Locate every line in the entries below that contains the word "should", and copy each of those lines.

>> start

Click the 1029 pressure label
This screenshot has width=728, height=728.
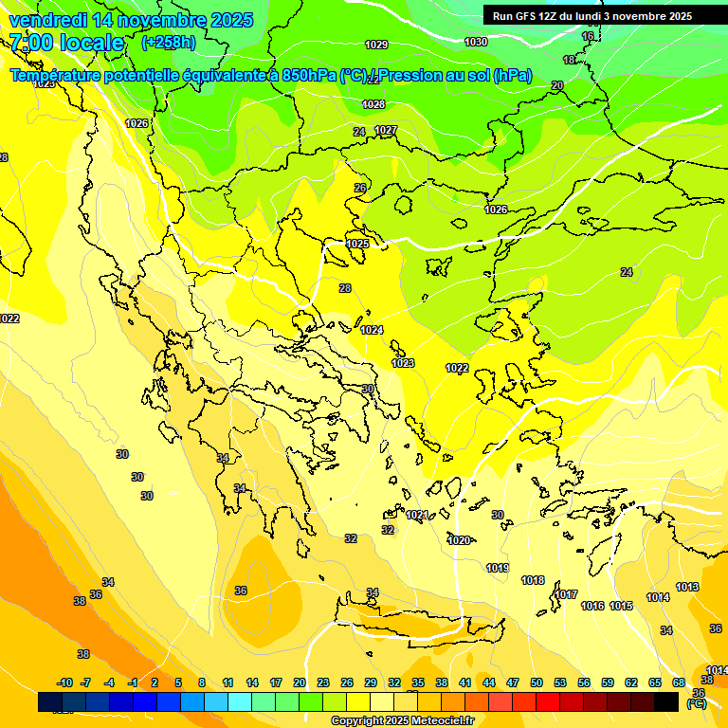point(376,45)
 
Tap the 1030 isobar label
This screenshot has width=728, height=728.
point(476,42)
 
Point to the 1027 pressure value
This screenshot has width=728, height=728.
point(386,130)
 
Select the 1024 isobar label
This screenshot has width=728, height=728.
point(372,330)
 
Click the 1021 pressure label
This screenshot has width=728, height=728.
point(417,515)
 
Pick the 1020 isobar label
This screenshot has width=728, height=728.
point(458,540)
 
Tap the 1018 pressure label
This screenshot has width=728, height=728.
point(533,580)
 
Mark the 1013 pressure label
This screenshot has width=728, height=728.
point(687,587)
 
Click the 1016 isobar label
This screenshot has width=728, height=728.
point(592,606)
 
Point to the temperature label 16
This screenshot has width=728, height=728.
point(588,36)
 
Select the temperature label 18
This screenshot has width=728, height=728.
point(569,60)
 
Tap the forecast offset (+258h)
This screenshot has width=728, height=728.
point(169,43)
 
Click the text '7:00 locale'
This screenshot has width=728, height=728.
point(66,43)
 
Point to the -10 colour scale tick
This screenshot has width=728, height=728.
point(64,682)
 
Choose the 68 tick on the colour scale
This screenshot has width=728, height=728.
point(678,682)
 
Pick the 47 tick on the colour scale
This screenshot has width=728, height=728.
point(513,682)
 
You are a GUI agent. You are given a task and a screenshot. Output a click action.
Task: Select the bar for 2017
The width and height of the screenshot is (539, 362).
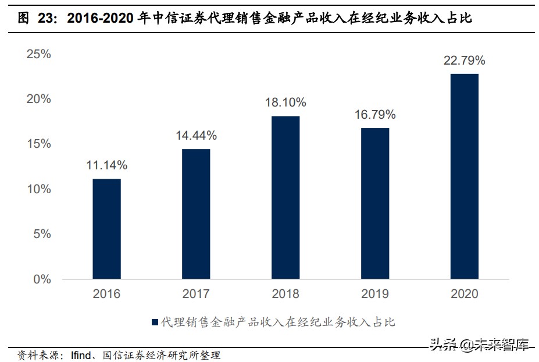[x=196, y=214]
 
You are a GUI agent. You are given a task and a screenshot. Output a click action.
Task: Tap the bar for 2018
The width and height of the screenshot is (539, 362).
[x=285, y=197]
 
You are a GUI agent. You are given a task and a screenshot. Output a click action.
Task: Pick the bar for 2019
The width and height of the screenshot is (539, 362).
[x=375, y=203]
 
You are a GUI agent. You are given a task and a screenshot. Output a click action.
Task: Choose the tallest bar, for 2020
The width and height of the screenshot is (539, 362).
[x=465, y=176]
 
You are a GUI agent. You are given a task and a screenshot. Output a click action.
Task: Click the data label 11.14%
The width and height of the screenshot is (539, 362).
[x=106, y=165]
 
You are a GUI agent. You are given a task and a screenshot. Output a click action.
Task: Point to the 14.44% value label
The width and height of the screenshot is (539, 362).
[x=196, y=136]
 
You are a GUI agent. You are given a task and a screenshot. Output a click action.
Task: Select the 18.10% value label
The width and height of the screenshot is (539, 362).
[x=285, y=102]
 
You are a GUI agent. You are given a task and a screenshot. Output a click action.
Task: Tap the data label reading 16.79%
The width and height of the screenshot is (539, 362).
[x=375, y=115]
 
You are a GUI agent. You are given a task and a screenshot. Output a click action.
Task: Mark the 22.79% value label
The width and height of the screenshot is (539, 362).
[x=465, y=60]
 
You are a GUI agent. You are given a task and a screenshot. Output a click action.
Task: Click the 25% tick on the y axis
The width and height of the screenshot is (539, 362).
[x=39, y=54]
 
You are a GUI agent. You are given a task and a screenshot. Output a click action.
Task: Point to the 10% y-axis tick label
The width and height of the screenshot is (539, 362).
[x=39, y=189]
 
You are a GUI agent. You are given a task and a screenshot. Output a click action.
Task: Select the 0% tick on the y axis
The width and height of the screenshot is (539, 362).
[x=42, y=279]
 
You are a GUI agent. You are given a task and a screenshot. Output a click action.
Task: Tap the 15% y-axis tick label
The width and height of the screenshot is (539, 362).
[x=39, y=144]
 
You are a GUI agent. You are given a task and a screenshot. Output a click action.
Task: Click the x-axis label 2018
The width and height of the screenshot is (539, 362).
[x=285, y=294]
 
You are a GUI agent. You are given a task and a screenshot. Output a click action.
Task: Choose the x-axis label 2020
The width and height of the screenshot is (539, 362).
[x=465, y=294]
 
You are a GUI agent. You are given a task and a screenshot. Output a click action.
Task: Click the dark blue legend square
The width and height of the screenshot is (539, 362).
[x=155, y=322]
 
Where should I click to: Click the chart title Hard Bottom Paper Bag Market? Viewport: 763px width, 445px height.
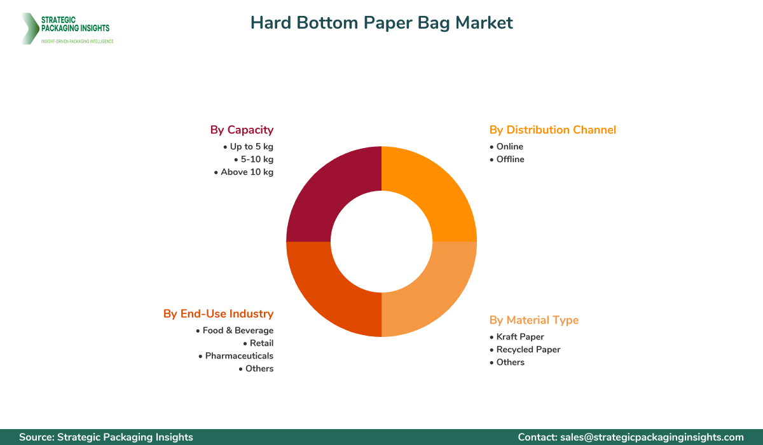pos(382,23)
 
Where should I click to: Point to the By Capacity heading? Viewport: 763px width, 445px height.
pos(242,130)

>> end

SOLUTION TO THE PROBLEM =
Where should I click to: Click the chart title Hard Bottom Paper Bag Market? Viewport: 763px width, 445px height.
Where should I click to: Point to the By Capacity heading? Viewport: 763px width, 445px height.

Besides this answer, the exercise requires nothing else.